***** SUPPLIED DATA *****

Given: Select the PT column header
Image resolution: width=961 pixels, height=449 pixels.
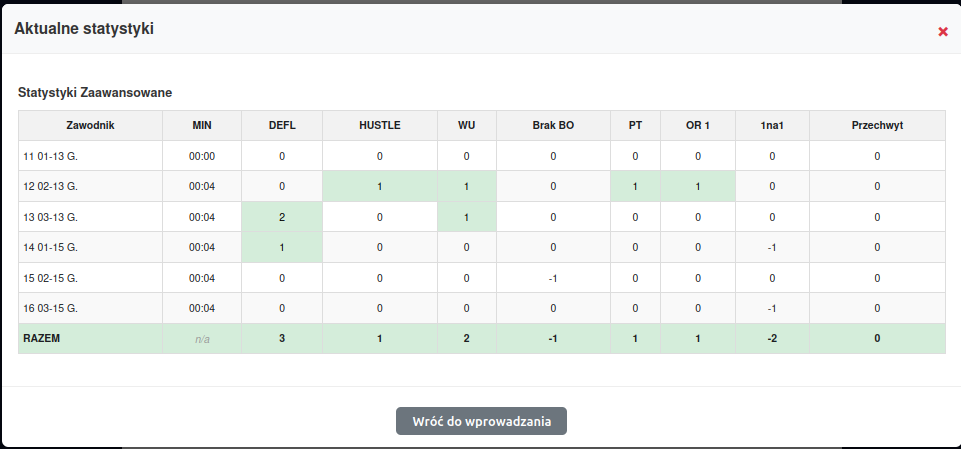Looking at the screenshot, I should (635, 126).
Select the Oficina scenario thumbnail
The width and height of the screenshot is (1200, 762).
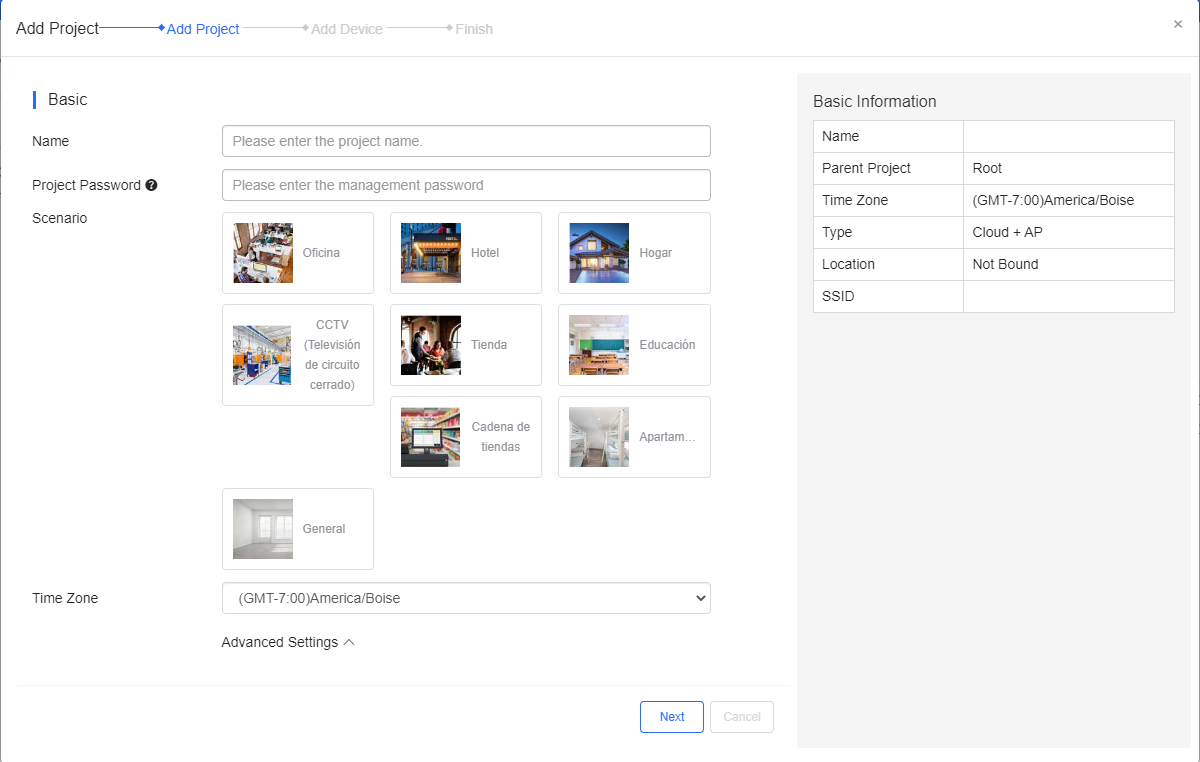[263, 253]
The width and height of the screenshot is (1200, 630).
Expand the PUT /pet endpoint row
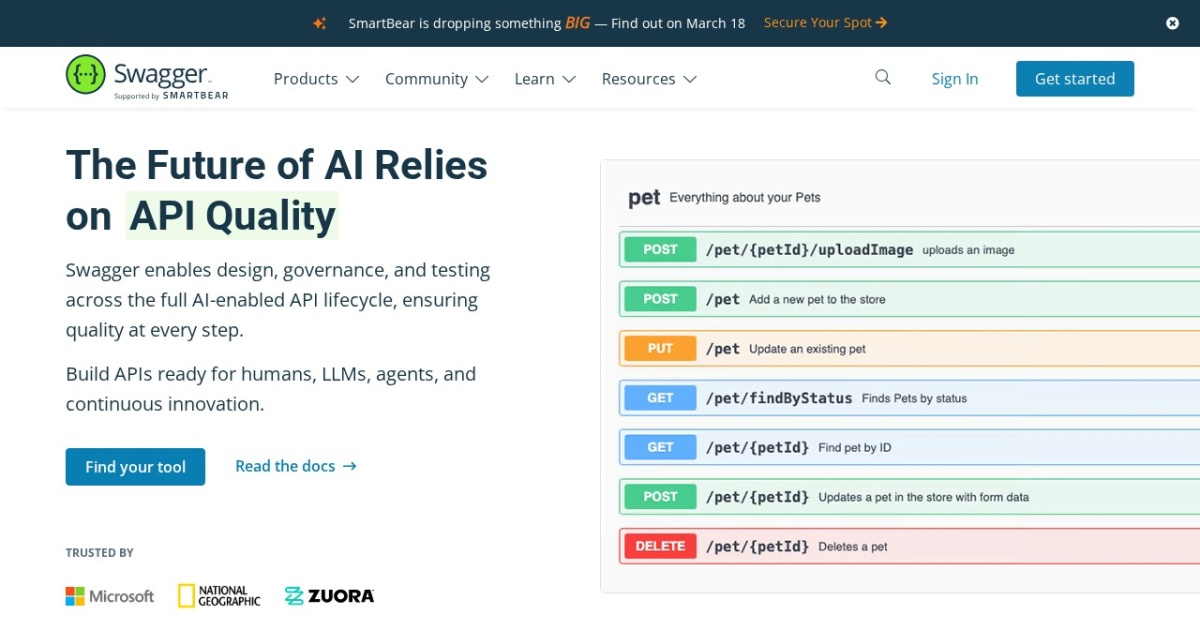[x=900, y=349]
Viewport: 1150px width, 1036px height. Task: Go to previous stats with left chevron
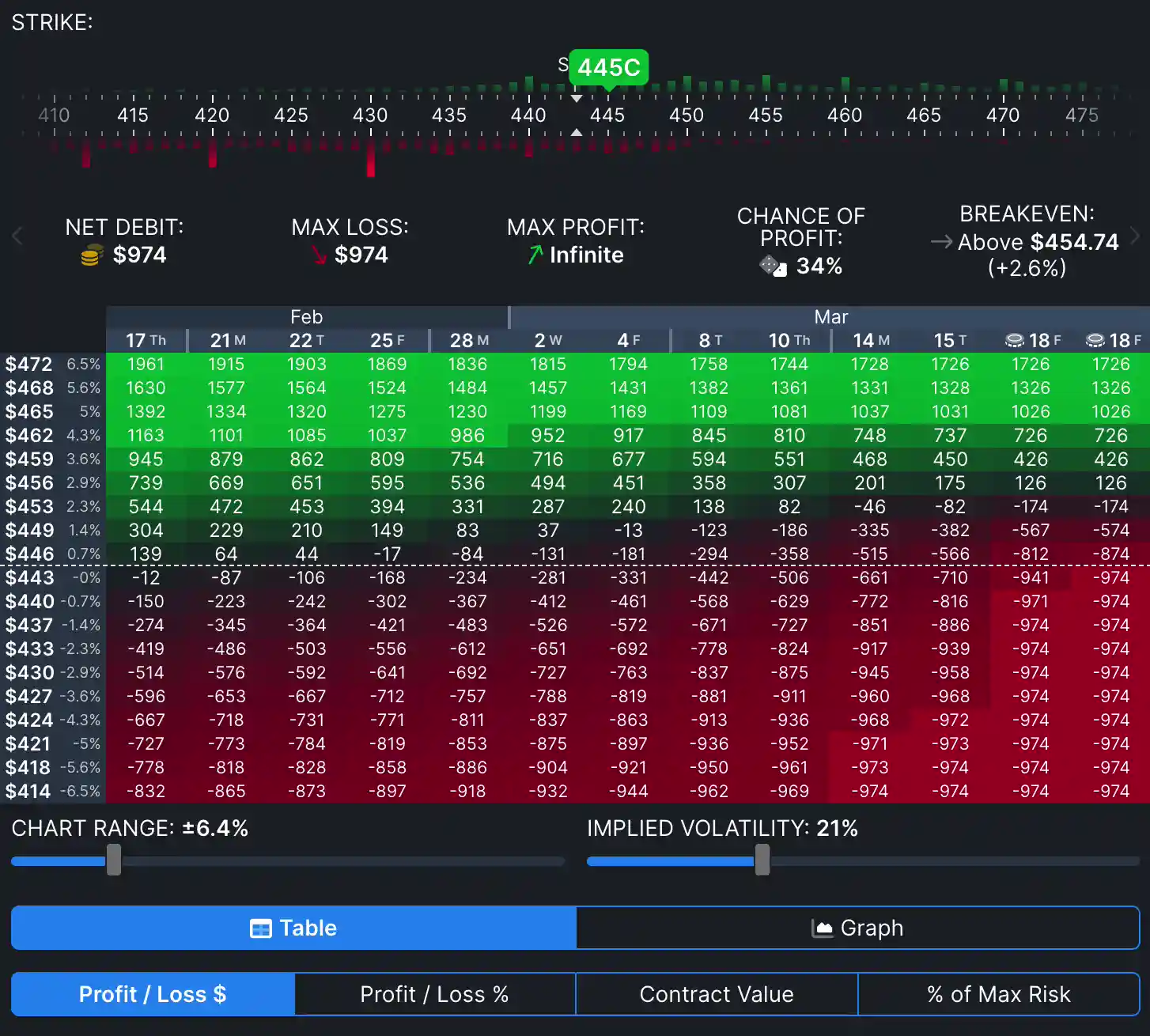(x=17, y=236)
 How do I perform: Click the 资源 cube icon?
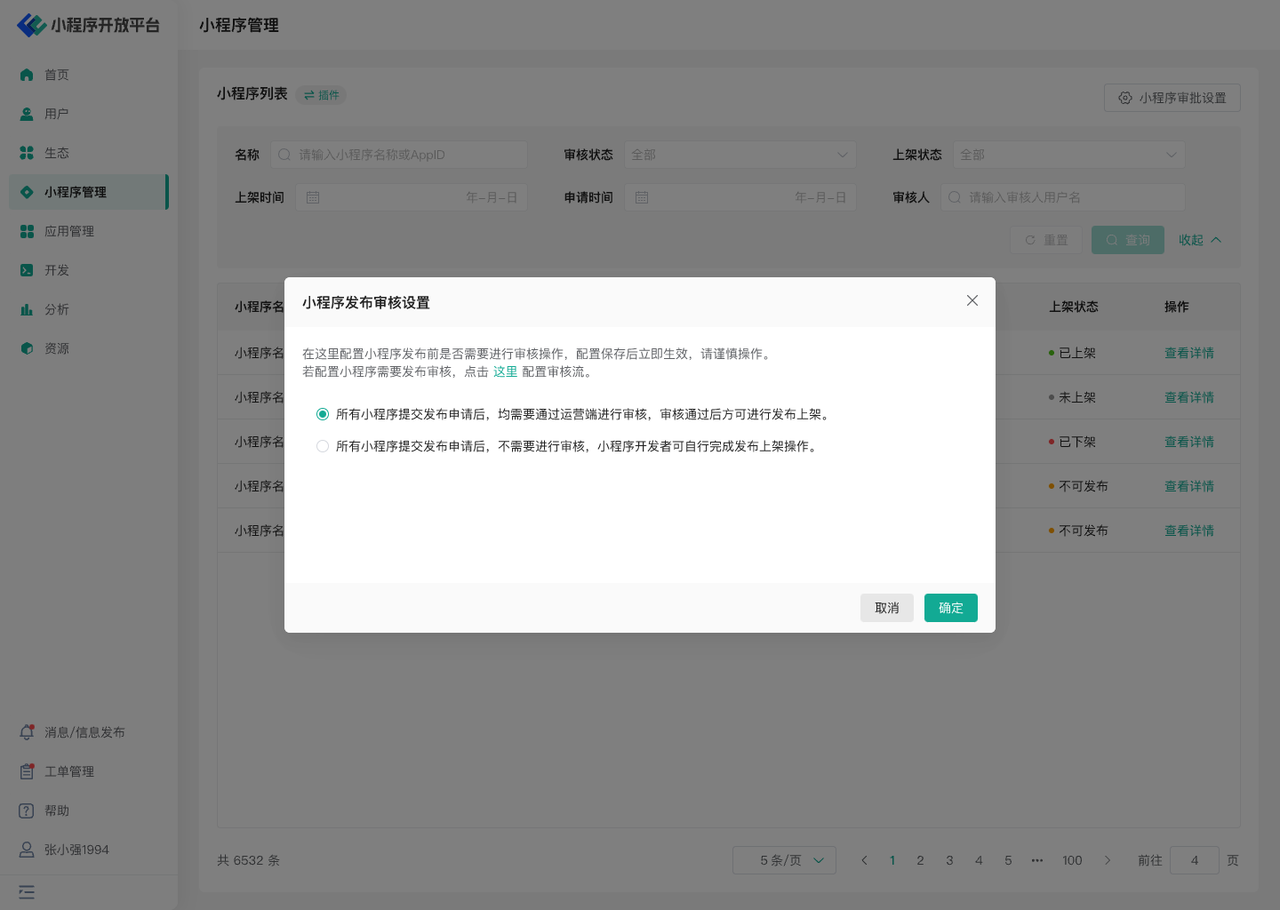coord(27,349)
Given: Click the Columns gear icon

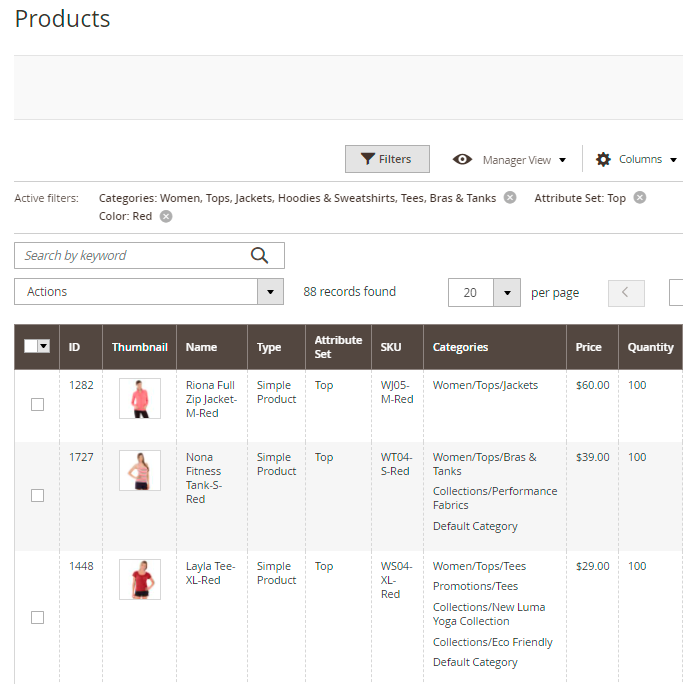Looking at the screenshot, I should point(603,160).
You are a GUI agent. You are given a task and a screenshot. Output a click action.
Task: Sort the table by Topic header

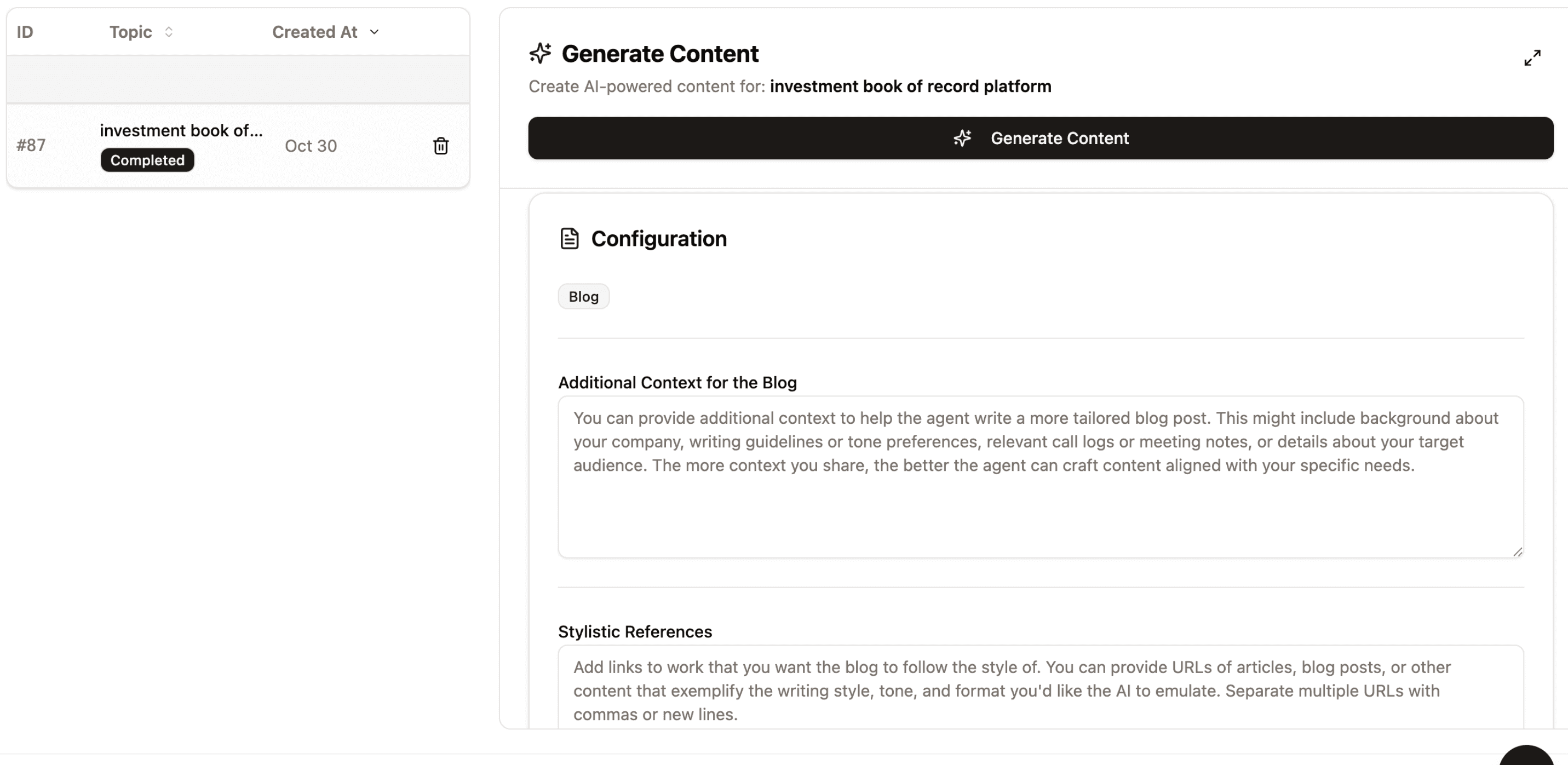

*****

• _INSTRUCTIONS FOR THE TASK_:
Every record above should be set down exactly, with the pictures left out.

• _OUTPUT FOR THIS EXERCISE_:
Given: Select the PT column header
Image resolution: width=961 pixels, height=449 pixels.
Looking at the screenshot, I should (635, 126).
Select the Oficina scenario thumbnail
The width and height of the screenshot is (1200, 762).
[263, 253]
The width and height of the screenshot is (1200, 630).
Expand the PUT /pet endpoint row
[x=900, y=349]
Viewport: 1150px width, 1036px height. Task: Go to previous stats with left chevron
(x=17, y=236)
 How do I perform: Click the 资源 cube icon?
coord(27,349)
Given: Click the Columns gear icon

Looking at the screenshot, I should point(603,160).
You are a GUI agent. You are given a task and a screenshot. Output a click action.
Task: Sort the table by Topic header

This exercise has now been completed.